It’s a process that could take months or even years, but starting this Monday a retired state district judge will begin sorting through nearly 200 questionable serology cases in which evidence was tested by the Houston Police Crime Lab. Houston Public Radio’s Jack Williams reports.
It’s safe to say retired 338th District Court Judge Mary Bacon has her work cut out for her. Starting Monday, she’ll preside over a special, consolidated docket handling only issues involving 180 serology cases flagged for intensive review. The first step in the process is for Bacon and three lawyers to begin notifying prisoners who were convicted based on serology testing that a review of their cases is underway. This is District Courts Administrator Jack Thompson.

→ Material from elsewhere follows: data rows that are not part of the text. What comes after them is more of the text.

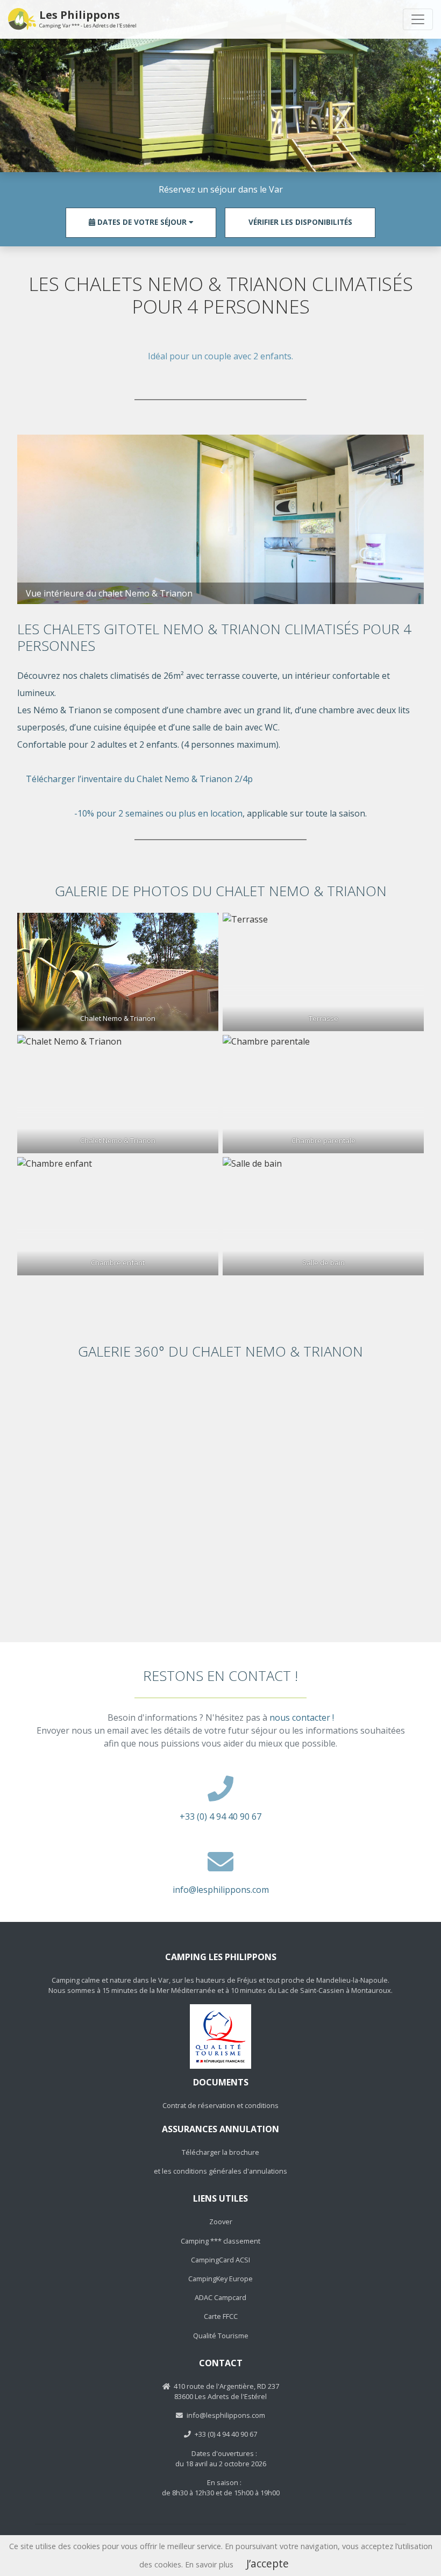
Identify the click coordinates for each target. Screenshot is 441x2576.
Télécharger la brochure (220, 2152)
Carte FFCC (221, 2316)
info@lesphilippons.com (221, 1890)
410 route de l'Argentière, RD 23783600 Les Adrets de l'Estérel (226, 2391)
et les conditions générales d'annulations (220, 2171)
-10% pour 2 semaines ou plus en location (158, 813)
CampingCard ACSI (220, 2260)
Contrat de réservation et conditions (220, 2105)
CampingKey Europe (220, 2278)
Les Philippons (88, 18)
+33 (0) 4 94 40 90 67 (220, 1816)
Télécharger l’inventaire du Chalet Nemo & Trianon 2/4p (139, 779)
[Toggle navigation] (418, 19)
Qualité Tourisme (220, 2335)
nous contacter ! (301, 1717)
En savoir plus (209, 2564)
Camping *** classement (220, 2241)
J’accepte (267, 2563)
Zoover (220, 2221)
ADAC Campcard (220, 2297)
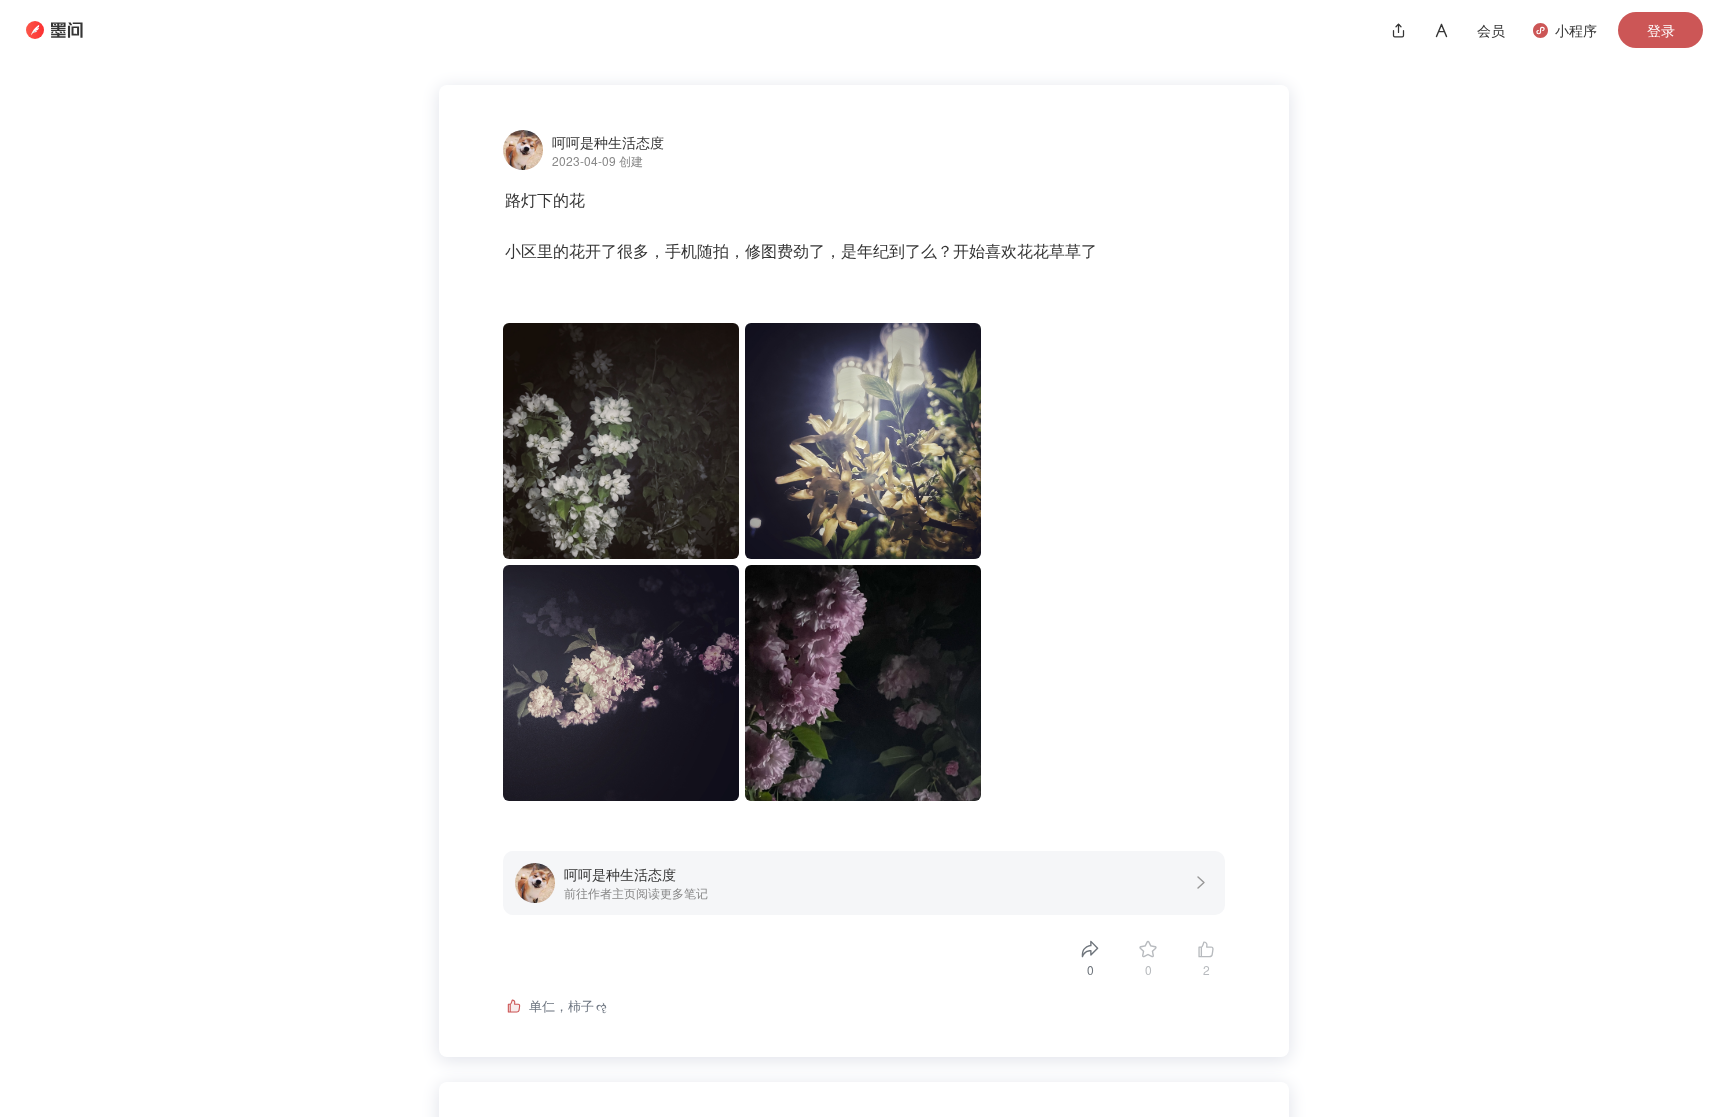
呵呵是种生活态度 (608, 142)
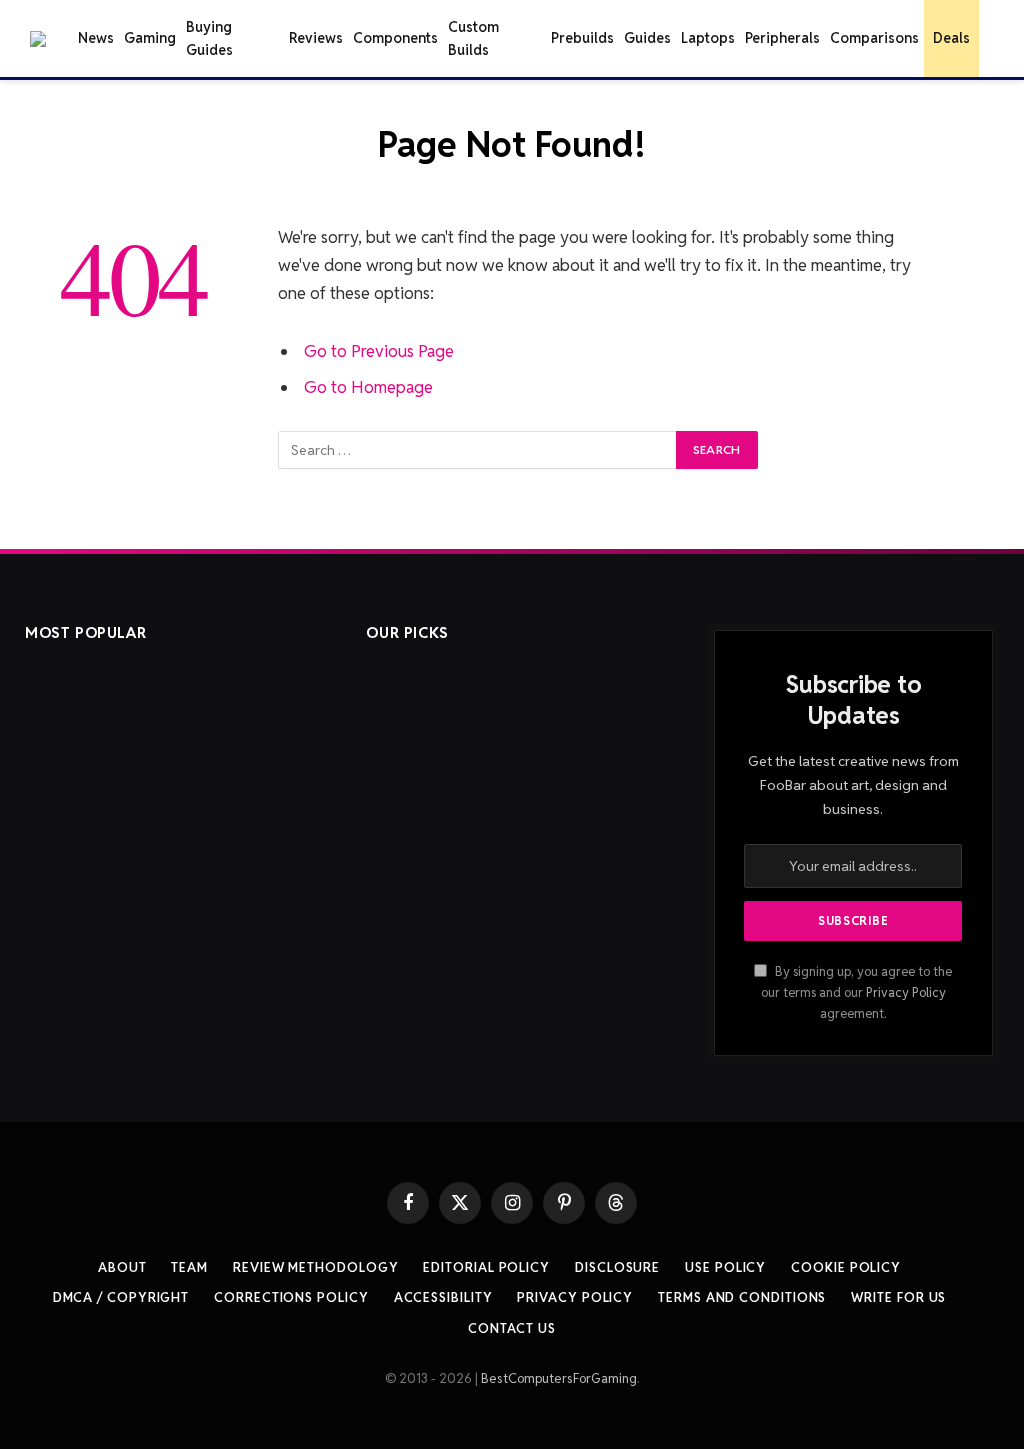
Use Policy (725, 1267)
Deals (951, 38)
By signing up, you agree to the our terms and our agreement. (856, 993)
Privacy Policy (906, 992)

“Part of the planning has been making contacts with the various correctional institutions across the state where we can conduct closed-circuit television hearings and determine from those hearings whether or not there’s a lawyer needed to represent them at the next step of the proceedings.”
Although not the “special master”, Independent Investigator Michael Bromwich called for in his final report on the HPD lab earlier this year, Harris County Criminal Lawyers Association President Patrick McCann says it makes sense to centralize the questionable cases.
“With 22 felony courts and the potential for things to fall through on the hand-off between the HPD, the District Attorney’s office and then the individual courts themselves, this is really a much better way to go.”
At the same time, a separate panel of three attorneys will review all 180 cases to see if shoddy serology testing played a central role in the convictions and if additional tests should take place. Houston attorney Bob Wicoff so far is the only member of that review team.
“Hopefully I’ll get two co-counsel within a month or so but even with three lawyers it’s going to take a long time. You have to familiarize yourself with their cases, which usually requires reading voluminous records and then you have to look at the serology testing that was done and you have to see what role it played in their conviction and see whether it was a crucial role.”
University of Houston Law Professor and Director of the Texas Innocence Network David Dow says the review effort is woefully understaffed.
“This is not something that three people can do on a part-time basis. This is a job that probably takes three or four, maybe even five people to be working on on a full-time basis. I think that at least the one person who the judges have appointed to the task so for far is highly competent, but I think that the model that they’ve developed and the staffing that they have in mind are not nearly sufficient for the magnitude of the problem.”
There’s no specific timetable for completion of the review, but everyone involved agrees the process could take several years to finish.